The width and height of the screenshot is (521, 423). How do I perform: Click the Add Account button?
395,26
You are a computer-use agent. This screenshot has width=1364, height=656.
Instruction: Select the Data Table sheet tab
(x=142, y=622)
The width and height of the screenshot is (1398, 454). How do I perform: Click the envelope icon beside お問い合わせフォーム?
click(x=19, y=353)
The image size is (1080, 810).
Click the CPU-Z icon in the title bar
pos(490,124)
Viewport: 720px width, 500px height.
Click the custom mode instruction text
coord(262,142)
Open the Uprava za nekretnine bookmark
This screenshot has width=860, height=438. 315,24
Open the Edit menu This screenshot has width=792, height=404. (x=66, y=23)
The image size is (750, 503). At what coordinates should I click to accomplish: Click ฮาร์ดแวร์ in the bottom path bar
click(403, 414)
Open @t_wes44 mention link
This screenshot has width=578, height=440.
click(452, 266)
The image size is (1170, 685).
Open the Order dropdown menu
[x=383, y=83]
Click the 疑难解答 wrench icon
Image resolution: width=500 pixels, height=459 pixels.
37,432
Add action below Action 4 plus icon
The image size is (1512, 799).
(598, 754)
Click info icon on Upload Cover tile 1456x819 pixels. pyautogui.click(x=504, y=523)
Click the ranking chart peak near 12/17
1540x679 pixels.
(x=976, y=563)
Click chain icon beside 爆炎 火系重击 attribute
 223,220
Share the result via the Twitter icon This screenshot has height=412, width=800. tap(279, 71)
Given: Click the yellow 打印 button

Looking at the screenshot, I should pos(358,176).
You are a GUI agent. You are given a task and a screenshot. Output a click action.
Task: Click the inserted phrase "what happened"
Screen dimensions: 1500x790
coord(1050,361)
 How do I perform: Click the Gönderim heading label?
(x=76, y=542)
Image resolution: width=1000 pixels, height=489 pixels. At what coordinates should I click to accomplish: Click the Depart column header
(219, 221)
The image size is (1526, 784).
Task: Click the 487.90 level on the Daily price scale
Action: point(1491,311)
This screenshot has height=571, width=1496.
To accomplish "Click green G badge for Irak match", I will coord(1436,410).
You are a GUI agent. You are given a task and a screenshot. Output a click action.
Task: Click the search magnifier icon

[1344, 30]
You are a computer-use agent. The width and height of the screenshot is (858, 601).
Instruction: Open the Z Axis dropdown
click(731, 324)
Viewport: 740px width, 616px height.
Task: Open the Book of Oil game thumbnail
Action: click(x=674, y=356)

■ ■ ■ ■ ■

> [Exercise requirements] Supply the entire listing above again, word for word.

> [Output below]
The width and height of the screenshot is (521, 423). How do I perform: Click the Add Account button?
395,26
You are a computer-use agent. This screenshot has width=1364, height=656.
Instruction: Select the Data Table sheet tab
(x=142, y=622)
The width and height of the screenshot is (1398, 454). How do I perform: Click the envelope icon beside お問い合わせフォーム?
click(x=19, y=353)
The image size is (1080, 810).
Click the CPU-Z icon in the title bar
pos(490,124)
Viewport: 720px width, 500px height.
Click the custom mode instruction text
coord(262,142)
Open the Uprava za nekretnine bookmark
This screenshot has width=860, height=438. 315,24
Open the Edit menu This screenshot has width=792, height=404. (x=66, y=23)
The image size is (750, 503). At what coordinates should I click to accomplish: Click ฮาร์ดแวร์ in the bottom path bar
click(403, 414)
Open @t_wes44 mention link
This screenshot has width=578, height=440.
click(452, 266)
The image size is (1170, 685).
Open the Order dropdown menu
[x=383, y=83]
Click the 疑难解答 wrench icon
Image resolution: width=500 pixels, height=459 pixels.
37,432
Add action below Action 4 plus icon
The image size is (1512, 799).
(598, 754)
Click info icon on Upload Cover tile 1456x819 pixels. pyautogui.click(x=504, y=523)
Click the ranking chart peak near 12/17
1540x679 pixels.
(x=976, y=563)
Click chain icon beside 爆炎 火系重击 attribute
 223,220
Share the result via the Twitter icon This screenshot has height=412, width=800. tap(279, 71)
Given: Click the yellow 打印 button

Looking at the screenshot, I should pos(358,176).
You are a GUI agent. You are given a task and a screenshot. Output a click action.
Task: Click the inserted phrase "what happened"
Screen dimensions: 1500x790
coord(1050,361)
 How do I perform: Click the Gönderim heading label?
(x=76, y=542)
Image resolution: width=1000 pixels, height=489 pixels. At what coordinates should I click to accomplish: Click the Depart column header
(219, 221)
The image size is (1526, 784).
Task: Click the 487.90 level on the Daily price scale
Action: point(1491,311)
This screenshot has height=571, width=1496.
To accomplish "Click green G badge for Irak match", I will coord(1436,410).
You are a GUI agent. You are given a task and a screenshot. Output a click action.
Task: Click the search magnifier icon

[1344, 30]
You are a computer-use agent. The width and height of the screenshot is (858, 601).
Instruction: Open the Z Axis dropdown
click(731, 324)
Viewport: 740px width, 616px height.
Task: Open the Book of Oil game thumbnail
Action: click(x=674, y=356)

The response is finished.